The watchdog said it found “significant evidence” of joint working between Vote Leave – which was fronted by Michael Gove and Boris Johnson – and BeLeave.
Speaking during an urgent question in the Commons, Dr Wollaston said: “Consequences must follow, we cannot have confidence that this referendum was secure and it should be rerun.”
Sir Nicholas said the voting and democratic system was once one of the UK’s greatest assets.
He said: “One of the great glories of this sadly now diminished country was our electoral and democratic system, and this example today is gross.
“And I say to her [Cabinet Office minister Chloe Smith], that if we are to retain the integrity and the trust of the voting public, the whole damn thing needs to be blown up and started all over again.”

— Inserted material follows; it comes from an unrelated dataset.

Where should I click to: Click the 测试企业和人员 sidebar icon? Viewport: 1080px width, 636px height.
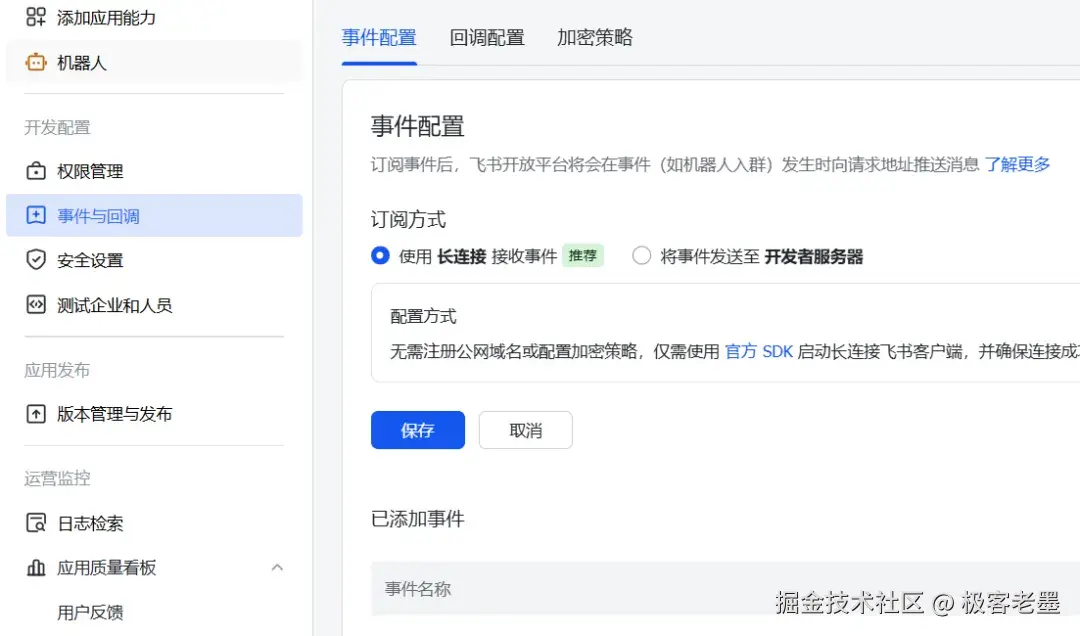click(x=34, y=303)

Former home secretary Amber Rudd urged the minister not to let the efforts to deliver the referendum result to “obfuscate from the real questions that are being raised here”.
The criticism was led by Labour MP Chuka Umunna, who said Vote Leave’s actions were an “affront to our democracy” and called for a public inquiry.
“Given there was a 4 per cent gap between Leave and Remain, and Vote Leave overspent by just under 8 per cent, does the minister agree with me that we cannot say with confidence that this foul play did not impact on the result,” he said.
Mr Umunna added: “Members of the cabinet sat in an organisation which has been found to have flouted our democracy.
“Does this not all demonstrate that we need a full, urgent public inquiry into the Leave campaign, given that it calls into question the legitimacy of the whole Brexit process, which is preoccupying this House.”
Labour’s David Lammy also backed calls for a rerun and urged ministers to declare the referendum result as “void”.
He said: “Can the government declare this referendum void on the basis of the evidence that we’ve been provided by the Electoral Commission, and if not, given this was an advisory referendum, can she bring forward the vote in this parliament to declare this referendum void?”
MPs also demanded action against several high-profile Tories who were involved in Vote Leave, including Mr Gove, the environment secretary, and ex-foreign secretary Mr Johnson.
Shadow cabinet office minister Christian Matheson said both politicians needed to explain their role in the “initial scandal and the cover-up”, and questioned if they would be referred to the cabinet secretary over whether they had breached the ministerial code.
The SNP’s Tommy Sheppard echoed his concerns and said anyone involved should be taken off the government payroll.
However Eurosceptic Tory MP Sir Christopher Chope dismissed what he described as ”synthetic outrage” from Remain campaigners.
Cabinet Office minister Chloe Smith said: “Electoral law exists to ensure fair campaigning and the Electoral Commission has determined that rules have been broken.
“Both Vote Leave and BeLeave have been fined and referred to the police. It would not be appropriate for the government to comment on ongoing police investigations.
“That electoral rules have been breached is rightly a cause for concern but that does not mean that the rules themselves were flawed.”
A Vote Leave spokesman said the Electoral Commission’s report contained “a number of false accusations and incorrect assertions that are wholly inaccurate and do not stand up to scrutiny”.